Whilst this is a positive trend, the downside of the reduced agency utilization – and the main compressor of earnings – is the additional costs associated to orientation and sign-on bonuses in bringing RNs, etc., across from agency. The good news is that these expenditures are likely to taper off into FY23′ as indirect labor costs begin to revert towards the mean, in our estimation.
Talking of the Q3 numbers, we should note SEM booked $1.57Bn in revenue, pulling this down to quarterly operating income of $91.5mm and net earnings of $0.21.
Switching to the operational highlights, our takeaways include the following:
- Revenue contribution from Concentra was down, despite Covid-19 demand dwindling sharply, with services revenue down to $3mm from $21mm previously.
- Despite this, we observed patient volumes’ lifted 200bps YoY, pushing revenue per visit 300bps ahead to $128. It scored this on adjusted EBITDA at 20.2% of turnover, relatively flat on last year’s 22.6%.
- Speaking of SEM’s outpatient rehabilitation hospital division, we saw it clipped a 400bps growth in net revenue driven by a similar percentage gain inpatient volumes.
- Comparatively, we note the inpatient rehab hospital division, saw an 800bps gain in turnover with patient volumes up 6%, with occupancy of 85%. You can see SEM’s quarterly operating results from FY16-date in Exhibit 1.
Exhibit 1.
We decided to dive in deeper to see where SEM is at today with respect to our global equity strategy.
Most notably, we saw that ROIC and FCF trends pulled back to range (Exhibit 2). TTM ROIC currently sits beneath the WACC hurdle at 5.8% vs 6.22% respectively. This needs to improve for SEM, and we look for it to bring this number back towards its longer-term average of 6.8%.
Exhibit 2.
We then checked to see what’s behind this, as we do from time to time when we see such trends.

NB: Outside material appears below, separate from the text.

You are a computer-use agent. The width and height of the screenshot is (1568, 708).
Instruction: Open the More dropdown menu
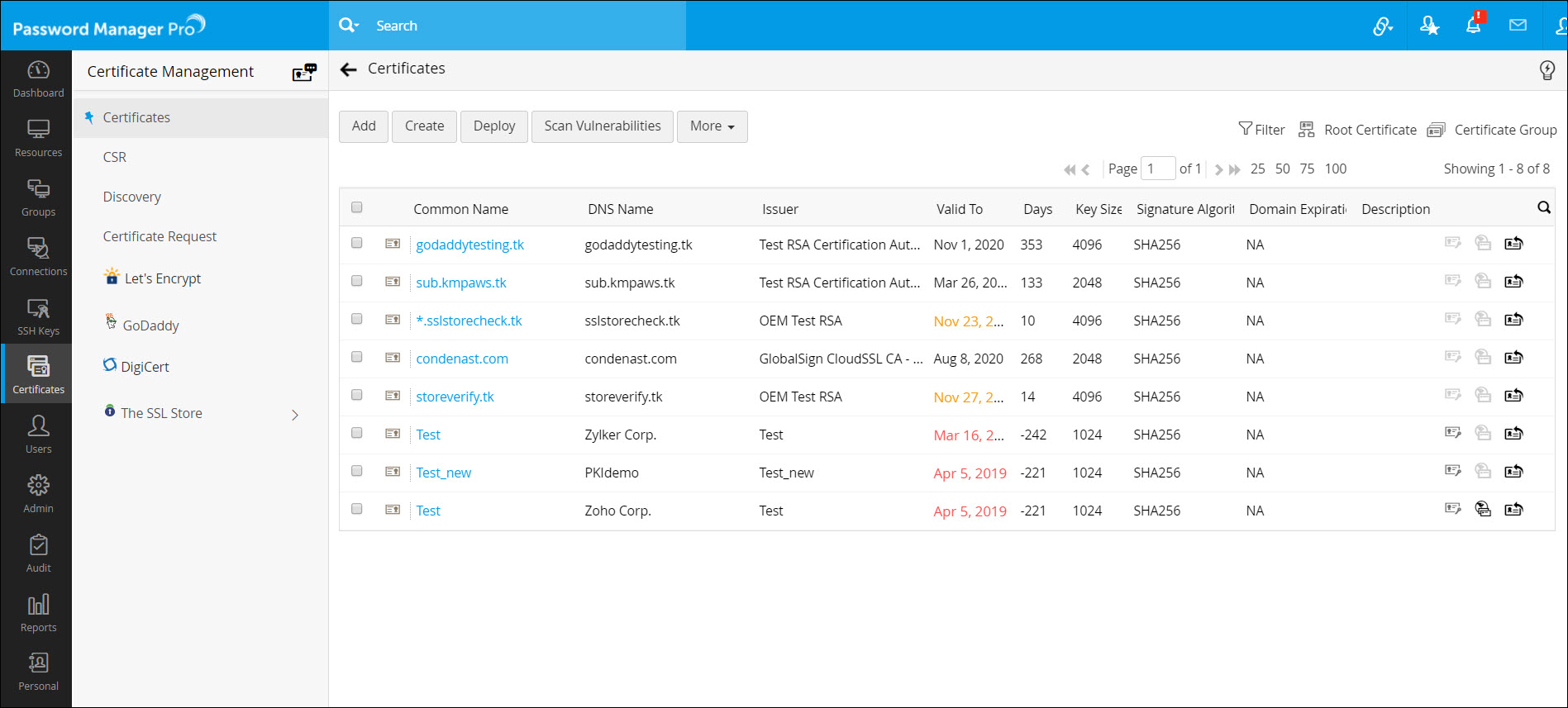[x=712, y=126]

You can see in the chart below that SEM lost some NOPAT margin upside from its FY21 highs. This makes sense seeing the macroeconomic and healthcare market landscape, combined with the reduced Covid-19 turnover. Meanwhile, invested capital turnover has ratcheted up above 0.3x.
Although, it’s worth noting these numbers look to have pulled back to range as well, in keeping with the findings above.

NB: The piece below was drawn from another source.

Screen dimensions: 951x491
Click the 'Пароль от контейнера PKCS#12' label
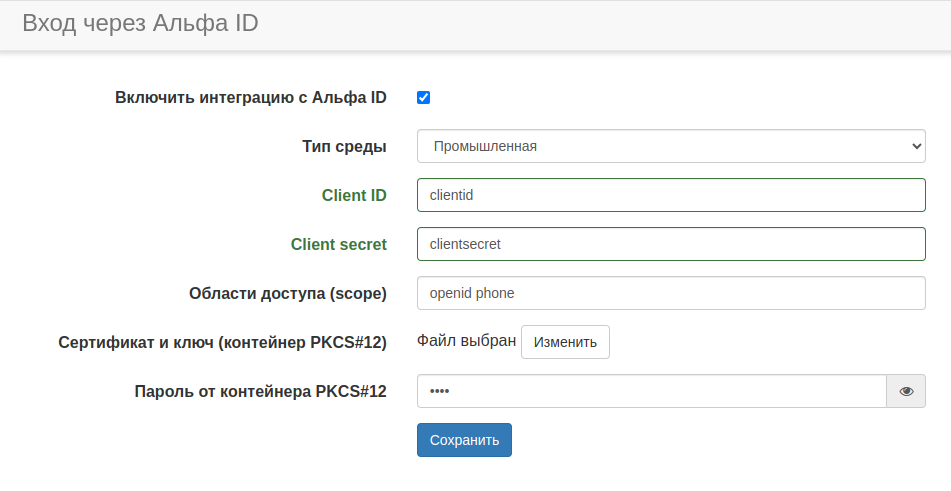click(260, 391)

Exhibit 3. As in the above chart, the drivers of ROIC have pulled back to range.
Technical picture for SEM
SEM has traded in a sideways consolidation for some time now, backing and filling since Jan FY22. Both the 50DMA and 250DMA have curled down and now serve as resistance.
We’re now seeing the stock form another base for the past 10 weeks of trade. At the same time, we see that weekly volume has been gaining in momentum.
Exhibit 4. SEM 2-year price evolution.
Shares are now testing cloud support, with the lag line trading below the cloud. On balance volume meanwhile has curled lower along with the SEM share price.
We need to see SEM punching up above the cloud to turn outright bullish by estimate, and on balance volume switching to the upside will be an early indication of this in our opinion.
Exhibit 5. Testing cloud support with OBV moving flat.
We still see upside targets to $32 and this helps to retain our buy thesis. Hence, with confluence around this target, we’d also note this falls in line with our last SEM valuation, which we retain here today.
Exhibit 6.
In short
Net-net, we continue to see value in SEM and believe it has the potential to unlock long-term value down the line. We retain our buy rating and retain our $30-$32 suggested price range.